NUM_TIMESTEPS_FOR_STATE = 25
# The number of episodes / full game. Each episode starts from the initial state w0.
NUM_EPISODES = 100
# Number of steps per episode
EPISODE_LEN = 15

def optimize_with_rl(f, w0):
  """
  Params
    f - The objective function to be minimized. f(w) should return a scalar.
    w0 - Initial w.
  Returns
    w such that f(w) is minimized
  """
  tf.reset_default_graph()
  opt_param_dim = len(w0)
  
  # Number of dimensions in each state x_t.
  # State space is as described by Ke li 2017:
  #    Changes in the objective value at the current location relative to the objective value
  #    at the ith most recent location for all i
  # We do NOT include the current weights as state like Ke li 2017:
  # "The current location is only used to compute the cost; because the policy
  # "should not depend on the absolute coordinates of the current location,
  # "we exclude it from the input that is fed into the neural net"
  state_dim = NUM_TIMESTEPS_FOR_STATE

  # Each policies[i] is an RL model for tweaking the 1 parameter dimension w[i]
  policies = []
  for i in range(opt_param_dim):
    RL = policy_gradient.PolicyGradient(
      name_suffix=str(i),
      n_actions=NUM_ACTION,
      n_features=state_dim,
      learning_rate=0.02,
      reward_decay=1.0
    )
    policies.append(RL)

  # TODO: Use scipy to get x0. Right now everything is just set to w0, f(w0)
  f_w0 = f(w0)
  
  # wt and f_histories are not explicitly encoded as states, but are necessary to be updated
  # because they are used for next state calculations.
  wt = w0
  # Stores the most recent f(w(t)) histories.
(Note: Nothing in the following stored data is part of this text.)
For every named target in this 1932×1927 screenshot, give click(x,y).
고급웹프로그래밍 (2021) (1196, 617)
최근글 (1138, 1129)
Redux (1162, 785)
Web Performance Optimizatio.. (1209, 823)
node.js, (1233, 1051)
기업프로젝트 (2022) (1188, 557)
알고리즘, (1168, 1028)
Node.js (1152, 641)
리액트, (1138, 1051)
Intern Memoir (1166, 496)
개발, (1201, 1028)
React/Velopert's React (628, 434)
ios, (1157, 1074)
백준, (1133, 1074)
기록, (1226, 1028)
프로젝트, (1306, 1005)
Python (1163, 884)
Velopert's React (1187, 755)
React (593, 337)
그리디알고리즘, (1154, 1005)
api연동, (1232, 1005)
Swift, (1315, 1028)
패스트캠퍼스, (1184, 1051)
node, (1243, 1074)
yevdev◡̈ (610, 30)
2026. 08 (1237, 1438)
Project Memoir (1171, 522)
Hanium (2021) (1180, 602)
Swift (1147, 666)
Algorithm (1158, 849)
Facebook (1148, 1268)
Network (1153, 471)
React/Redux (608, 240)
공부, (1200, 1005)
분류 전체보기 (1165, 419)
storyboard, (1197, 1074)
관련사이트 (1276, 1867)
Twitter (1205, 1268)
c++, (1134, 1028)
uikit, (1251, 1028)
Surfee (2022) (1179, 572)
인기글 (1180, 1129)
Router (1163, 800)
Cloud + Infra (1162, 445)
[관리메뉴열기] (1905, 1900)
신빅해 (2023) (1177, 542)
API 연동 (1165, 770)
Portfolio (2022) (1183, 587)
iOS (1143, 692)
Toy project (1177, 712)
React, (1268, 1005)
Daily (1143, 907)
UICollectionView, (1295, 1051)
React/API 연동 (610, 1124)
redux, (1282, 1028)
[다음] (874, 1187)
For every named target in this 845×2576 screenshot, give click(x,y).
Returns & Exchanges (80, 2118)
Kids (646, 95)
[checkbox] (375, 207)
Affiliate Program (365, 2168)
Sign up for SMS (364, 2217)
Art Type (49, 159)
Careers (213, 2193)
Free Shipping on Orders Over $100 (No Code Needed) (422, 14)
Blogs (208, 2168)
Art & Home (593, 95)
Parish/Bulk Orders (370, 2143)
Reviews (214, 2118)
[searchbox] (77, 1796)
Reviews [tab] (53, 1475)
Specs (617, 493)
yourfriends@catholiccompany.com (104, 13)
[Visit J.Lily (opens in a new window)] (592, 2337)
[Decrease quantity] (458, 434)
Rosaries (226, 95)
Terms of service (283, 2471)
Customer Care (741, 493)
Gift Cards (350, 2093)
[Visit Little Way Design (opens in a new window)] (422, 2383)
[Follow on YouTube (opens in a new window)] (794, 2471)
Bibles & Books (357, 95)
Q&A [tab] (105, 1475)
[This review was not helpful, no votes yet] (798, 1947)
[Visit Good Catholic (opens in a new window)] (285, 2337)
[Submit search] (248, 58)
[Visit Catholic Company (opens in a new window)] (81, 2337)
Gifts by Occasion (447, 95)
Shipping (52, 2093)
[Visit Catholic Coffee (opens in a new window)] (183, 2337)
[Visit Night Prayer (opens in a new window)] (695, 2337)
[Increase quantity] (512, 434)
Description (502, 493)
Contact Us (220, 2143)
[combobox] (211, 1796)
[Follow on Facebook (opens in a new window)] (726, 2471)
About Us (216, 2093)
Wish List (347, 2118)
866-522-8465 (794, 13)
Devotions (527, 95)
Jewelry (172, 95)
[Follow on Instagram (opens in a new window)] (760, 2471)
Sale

First element is the most recent.
  # So, we go [f(wt), f(wt-1),...]
  f_histories = np.array([f_w0] * NUM_TIMESTEPS_FOR_STATE)
  # Initially, we don't have any changes in obj functions
  x0 = np.array([0.0] * NUM_TIMESTEPS_FOR_STATE)
  xt = x0
  for ep in range(NUM_EPISODES):
    for t in range(EPISODE_LEN):
      # Every policy will have its own reward.
      rs = np.zeros(opt_param_dim)
      for i in range(opt_param_dim):
        # The actions are numbers from 0 to NUM_ACTION - 1
        action = policies[i].choose_action(xt)
        # TODO: Bounding?
        wt[i] += convert_action_to_dw(action)
        rs[i] = -f(wt)
        # TODO: Should we make the state observed by each policy change?
        # Right now this means that every time an agent acts,
        # the other agents are part of the stochastic environment,
        # And yet my reward is only computed off my immediate action.
        # Ez change: Just do the xt updates here.
        policies[i].store_transition(xt, action, rs[i])
        #print("t=%d i=%d a=%d wt=%s rs = %s xt=%s" %
        #      (t, i, action, wt, rs, xt))
      # The end of 1 episode timestep
      last_f_wt = -rs[-1]
      xt = last_f_wt - f_histories
      # Rotate f_histories w/ the most recent f_wt entry
      f_histories = np.append(last_f_wt, f_histories[:-1])
    # The end of 1 episode  
    for policy in policies:
      policy.learn()
    print("Episode %d, f(w) = %.2f, w = %s" % (ep+1, last_f_wt, wt))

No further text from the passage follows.